* _Assignment_: Exactly the lines from the one containing "I Heart Cupcakes (839, 1057)" through the end of the entries, both ends included, are to be output.

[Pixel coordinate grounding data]

------------------------------------------------

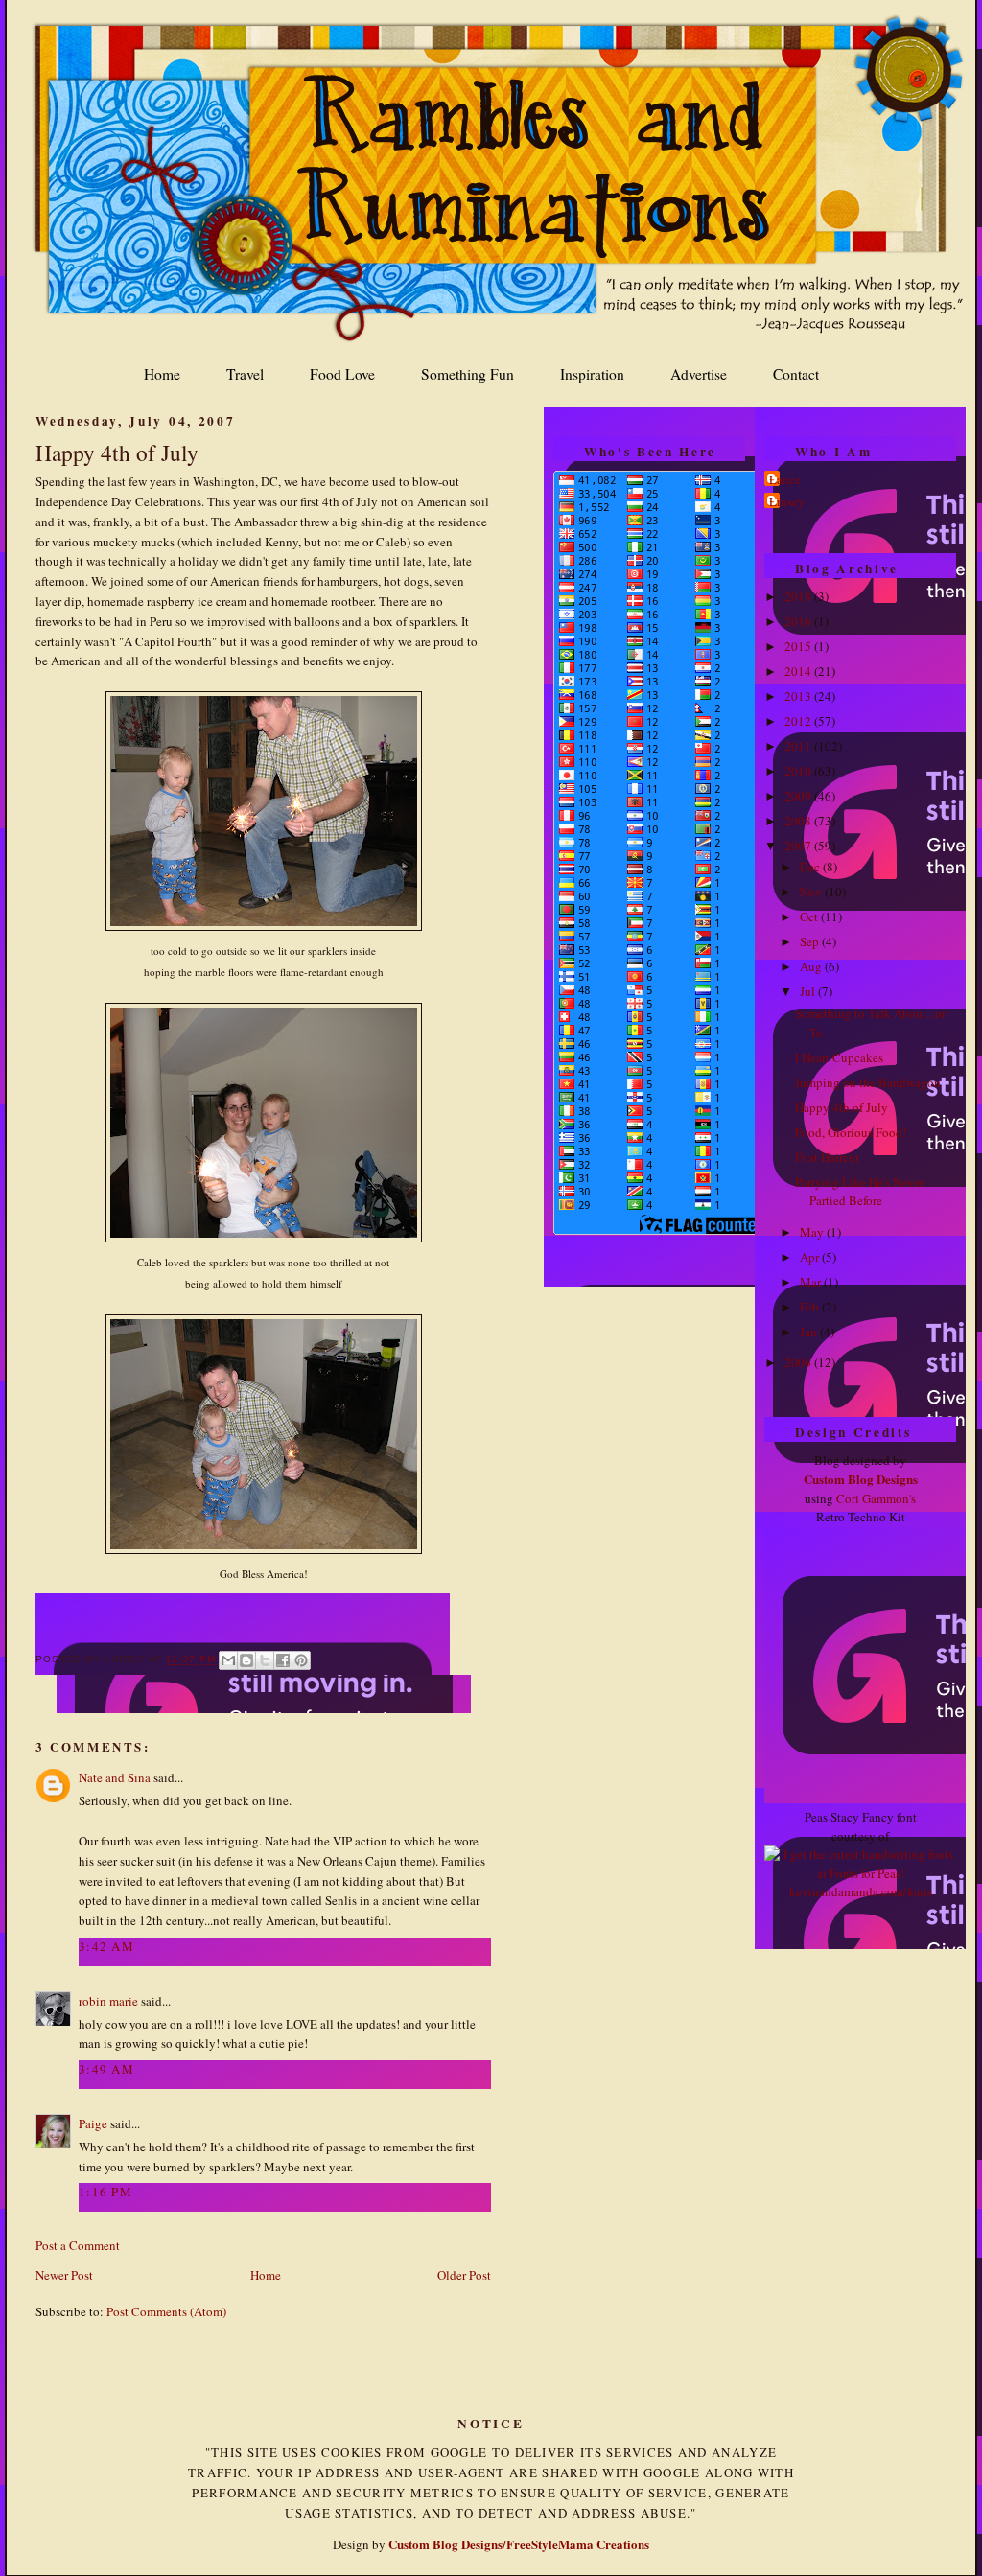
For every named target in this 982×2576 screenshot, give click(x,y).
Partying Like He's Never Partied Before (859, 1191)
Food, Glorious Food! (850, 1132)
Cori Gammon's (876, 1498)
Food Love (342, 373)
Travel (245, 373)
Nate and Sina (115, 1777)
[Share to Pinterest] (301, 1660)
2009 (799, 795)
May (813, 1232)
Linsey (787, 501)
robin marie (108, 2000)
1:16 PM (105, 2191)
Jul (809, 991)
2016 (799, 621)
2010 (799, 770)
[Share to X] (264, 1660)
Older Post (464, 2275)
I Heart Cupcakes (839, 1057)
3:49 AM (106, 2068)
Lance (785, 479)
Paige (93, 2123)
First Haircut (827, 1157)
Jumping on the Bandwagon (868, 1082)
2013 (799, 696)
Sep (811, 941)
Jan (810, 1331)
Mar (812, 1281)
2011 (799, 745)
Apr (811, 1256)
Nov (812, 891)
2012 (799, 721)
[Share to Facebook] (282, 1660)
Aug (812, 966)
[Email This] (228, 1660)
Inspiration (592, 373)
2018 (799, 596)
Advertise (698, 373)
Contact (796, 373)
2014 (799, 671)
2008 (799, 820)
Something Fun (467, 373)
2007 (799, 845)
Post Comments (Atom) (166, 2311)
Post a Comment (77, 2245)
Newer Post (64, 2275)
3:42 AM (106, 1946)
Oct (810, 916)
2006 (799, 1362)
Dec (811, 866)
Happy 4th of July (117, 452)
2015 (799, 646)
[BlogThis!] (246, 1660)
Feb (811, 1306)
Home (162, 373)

------------------------------------------------

* _Result_:
I Heart Cupcakes (839, 1057)
3:49 AM (106, 2068)
Lance (785, 479)
Paige (93, 2123)
First Haircut (827, 1157)
Jumping on the Bandwagon (868, 1082)
2013 (799, 696)
Sep (811, 941)
Jan (810, 1331)
Mar (812, 1281)
2011 (799, 745)
Apr (811, 1256)
Nov (812, 891)
2012 (799, 721)
[Share to Facebook] (282, 1660)
Aug (812, 966)
[Email This] (228, 1660)
Inspiration (592, 373)
2018 (799, 596)
Advertise (698, 373)
Contact (796, 373)
2014 (799, 671)
2008 (799, 820)
Something Fun (467, 373)
2007 (799, 845)
Post Comments (Atom) (166, 2311)
Post a Comment (77, 2245)
Newer Post (64, 2275)
3:42 AM (106, 1946)
Oct (810, 916)
2006 (799, 1362)
Dec (811, 866)
Happy 4th of July (117, 452)
2015 (799, 646)
[BlogThis!] (246, 1660)
Feb (811, 1306)
Home (162, 373)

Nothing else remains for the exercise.